Пожалуй, попробую ещё раз. Чем острее становилось моё внимание, тем чаще я просыпался с непониманием того, как устроен мир вокруг. Самые фундаментальные законы физики казались всё более и более нелогичными. Я открывал глаза и тут же закрывал их, пытаясь справиться с холодно упавшим и затрепетавшим от ужаса сердцем. А потом открывал снова и видел самый обычный и привычный мир.

Объяснить себе, что происходит, удавалось с трудом и лишь первое время. Игнорировать же не удавалось вовсе.

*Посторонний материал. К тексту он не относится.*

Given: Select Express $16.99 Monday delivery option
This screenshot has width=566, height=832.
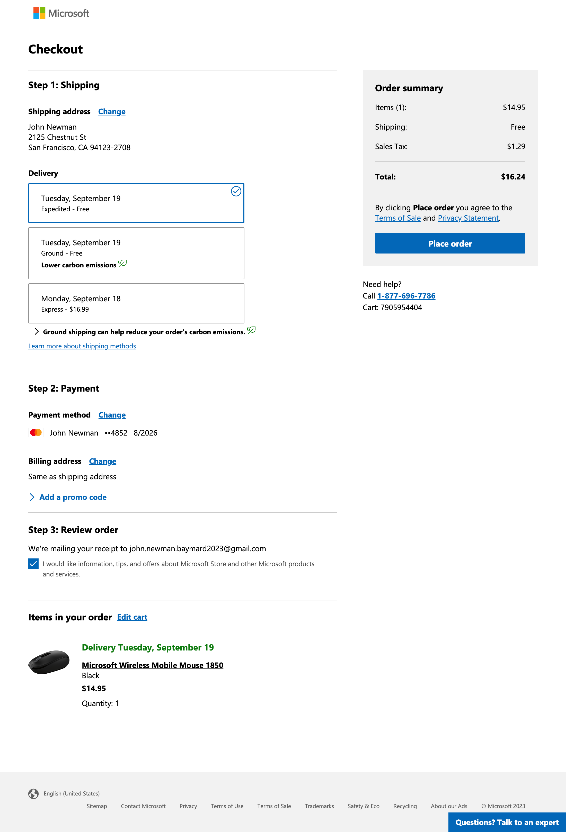Looking at the screenshot, I should tap(136, 303).
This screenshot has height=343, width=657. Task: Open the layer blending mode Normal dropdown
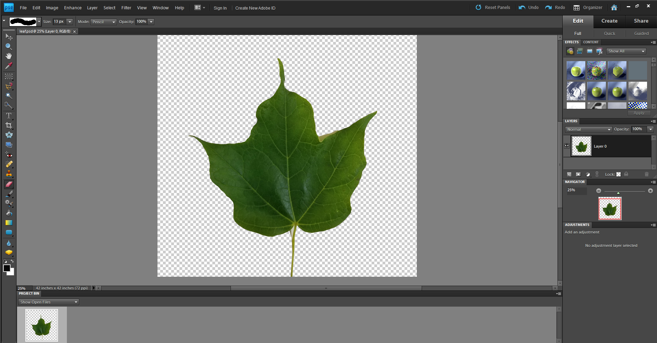click(x=588, y=129)
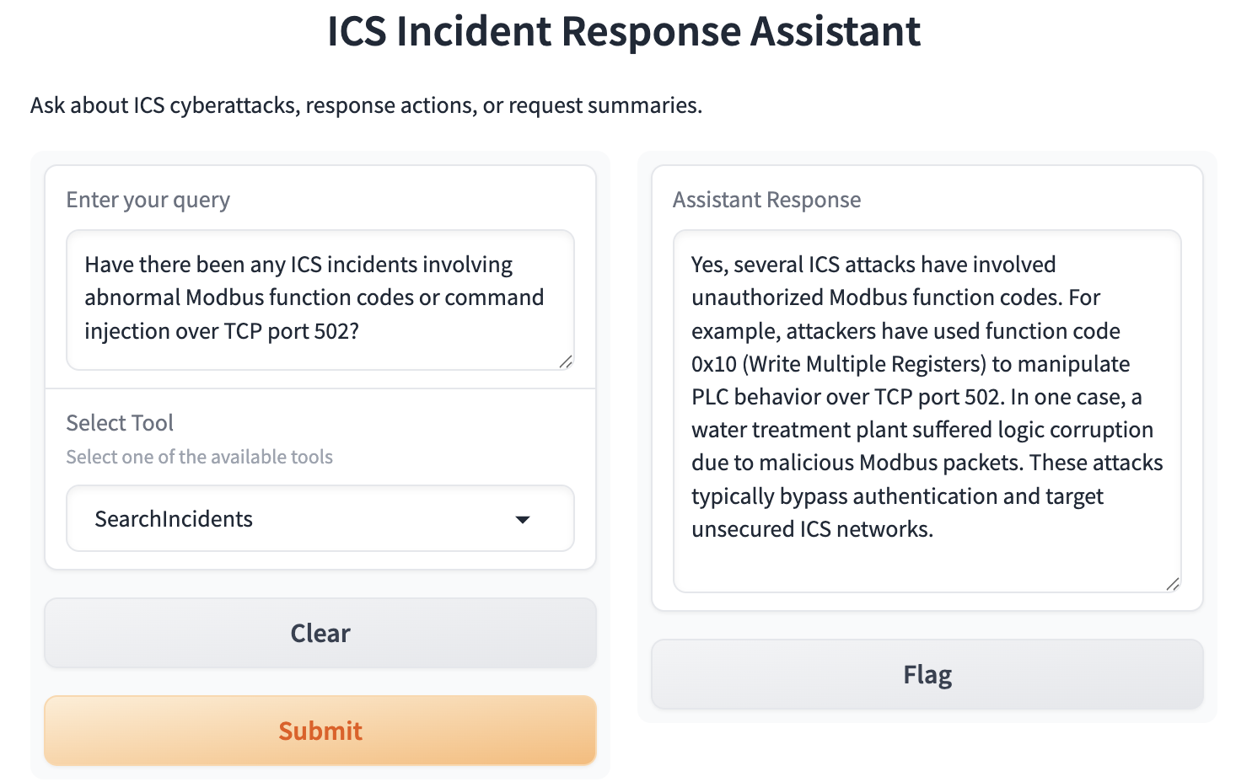The width and height of the screenshot is (1236, 782).
Task: Click the "0x10" function code in the response
Action: point(714,364)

Сперва это случалось редко и даже умещалось в выдуманные причинно-следственные связи. Я придумывал обстоятельства, из-за которых утренний ужас казался не таким необъяснимым. Усталость, кошмары, размышления в полусне – всё, что можно было придумать, но нельзя проверить.

Это работало ровно до того момента, когда ужас стал упрямее и старательно полез за пределы выстроенного мной щита. За пределы утра. За пределы мира. В моё отражение. Всё чаще и чаще я замечал, что привычные вещи устроены, работают и выглядят совершенно неправильно. Мир вокруг на мгновения погружался в сюрреализм и выныривал обратно. Я терял способность понимать и различать знакомые предметы и явления. Чаще. Дольше. И вот, я стою перед зеркалом и смотрю на отражение. Сюрреалистичное. Нелепое. Неправильное. Не моё.